Let's be honest about the surroundings: this is suburban New Jersey office-park territory. You're not walking to a charming bistro. You're driving. But the good news is that Ewing puts you close to a bunch of reliable chain restaurants and a few local spots along Route 31. There's a Wawa within a few minutes for your morning coffee emergency — and if you know, you know about Wawa coffee. The hotel's complimentary breakfast is the standard Marriott hot breakfast spread: eggs, sausage, waffles, yogurt, fruit. It's fine. It's fuel. Don't expect revelations, but don't skip it either, because you're saving real money by eating here before heading to campus.

One thing nobody's listing mentions: the hallways are quiet. This is a low-rise property that doesn't pack rooms in like sardines, and on a weeknight especially, you might forget other guests exist. Weekends during Princeton events get busier, obviously, but even then, the suite layout provides a buffer — the living area sits between you and the hallway, so the bed is set back from any corridor noise. It's a small structural detail that makes a real difference at 11 p.m.

The honest warning: the parking lot can fill up during peak Princeton weekends, and there's no valet or garage — it's surface-level only. If you're arriving late on a Friday during reunions or graduation, you might be parking farther from the entrance than you'd like. Not a dealbreaker, but worth knowing so you don't show up at 10 p.m. with three bags and a grudge.

The plan

Book directly through Marriott for Bonvoy points, and book early if your visit falls anywhere near a Princeton event — this place fills up fast because locals already know about it. Request a room on the second floor away from the elevator if you're a light sleeper. Use the pullout if you're traveling with a second person; it's legitimately comfortable enough for multiple nights. Eat the free breakfast, grab Wawa coffee on your way to campus, and don't bother looking for walkable dinner — just drive five minutes to Route 31 and pick your spot. Skip the vending machines; the mini-fridge and a quick grocery stop will serve you better.

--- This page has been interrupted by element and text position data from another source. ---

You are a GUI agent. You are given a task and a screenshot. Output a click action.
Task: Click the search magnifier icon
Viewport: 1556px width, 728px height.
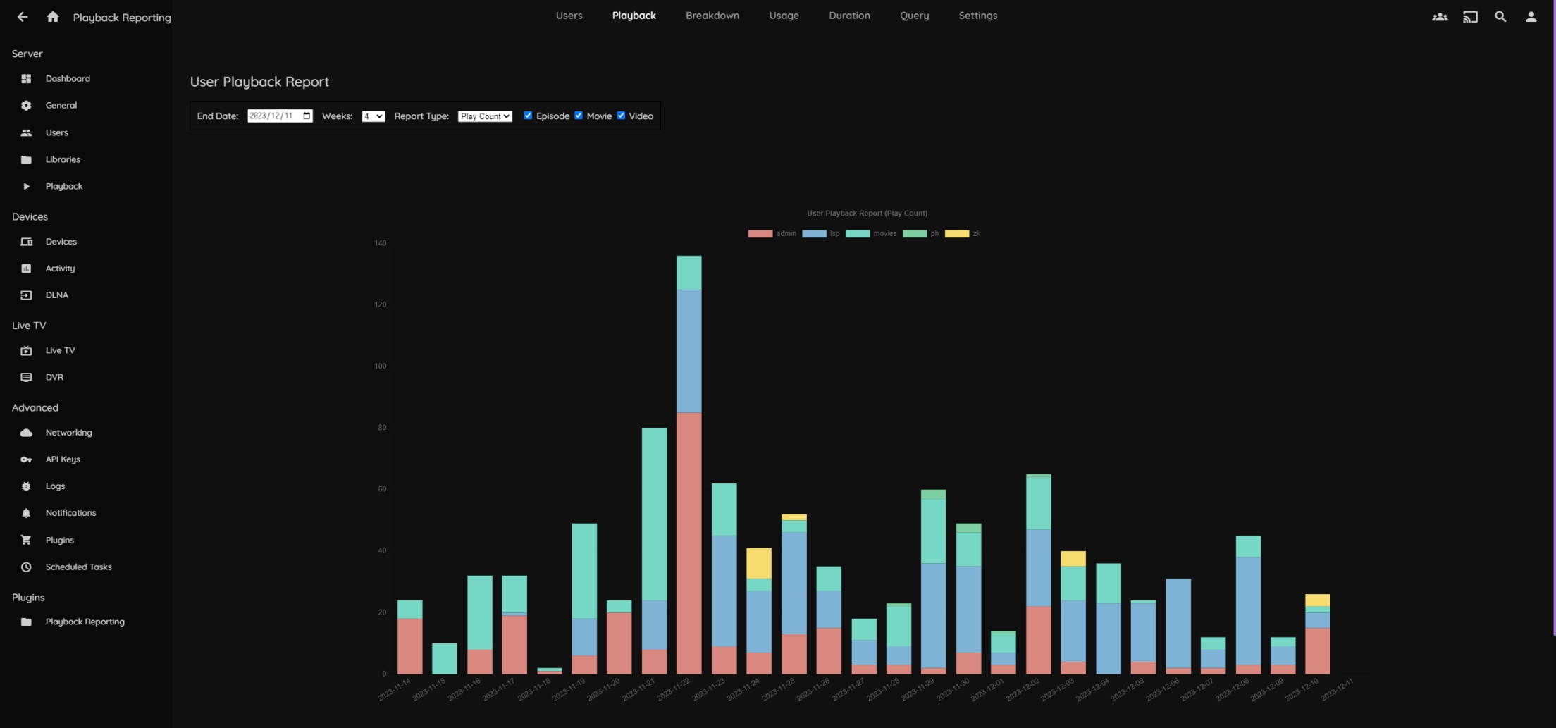1500,17
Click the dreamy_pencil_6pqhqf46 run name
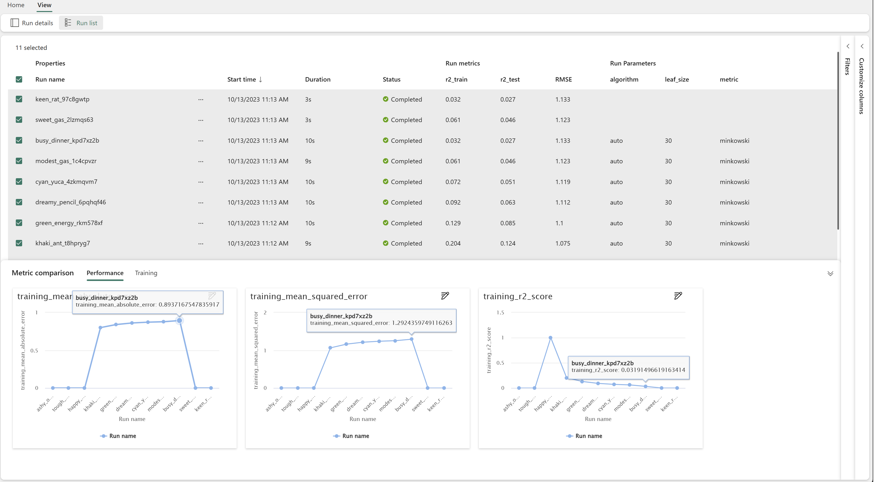The image size is (874, 482). click(71, 202)
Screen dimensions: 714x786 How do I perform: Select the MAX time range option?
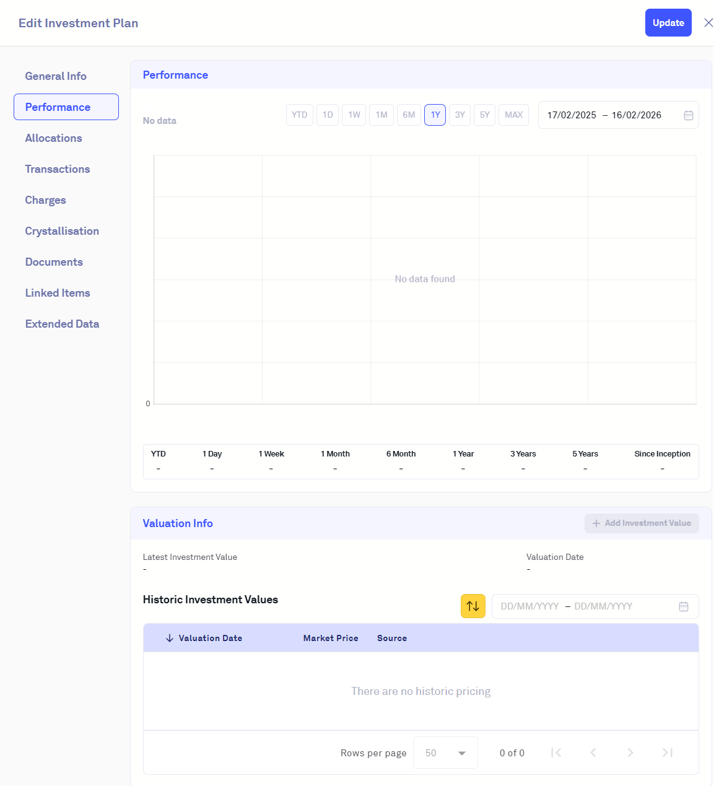[513, 115]

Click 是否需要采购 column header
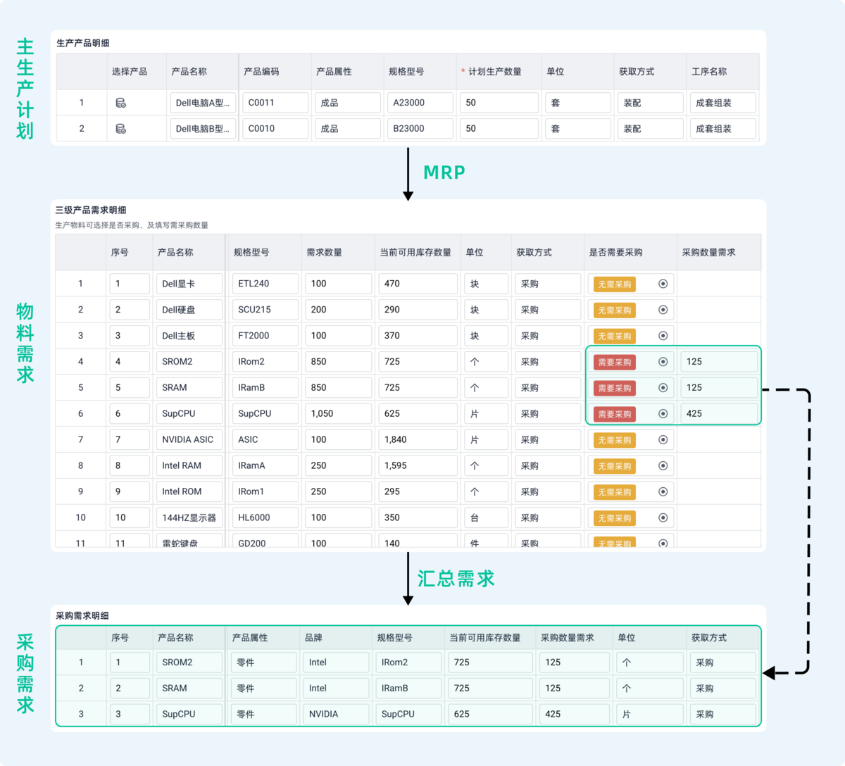coord(615,253)
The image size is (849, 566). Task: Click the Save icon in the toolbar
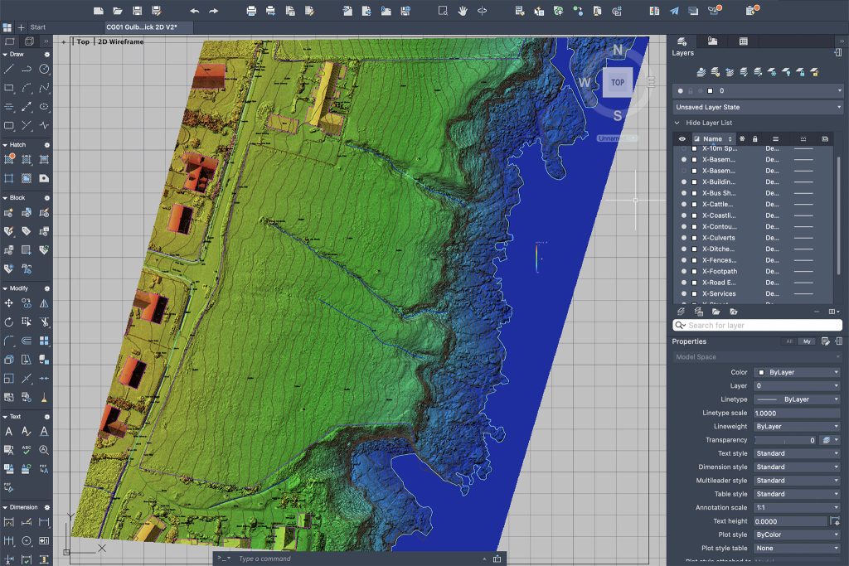click(136, 11)
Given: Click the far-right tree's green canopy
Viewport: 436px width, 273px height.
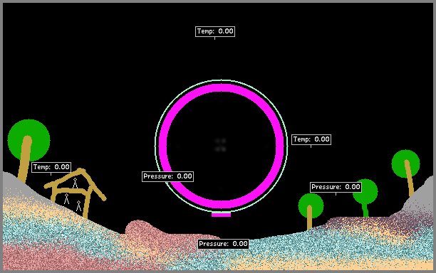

Rates hover around $140 to $190 a night depending on the season, but during peak Princeton weekends — graduation, reunions, homecoming — expect prices to climb toward $250. Even at the high end, you're paying significantly less than anything in downtown Princeton, and you're getting a suite instead of a standard room.

The bottom line: Book the king suite, eat the free breakfast, drive fifteen minutes to Princeton, and spend the money you saved on an actual nice dinner in town instead of overpaying to sleep closer to campus.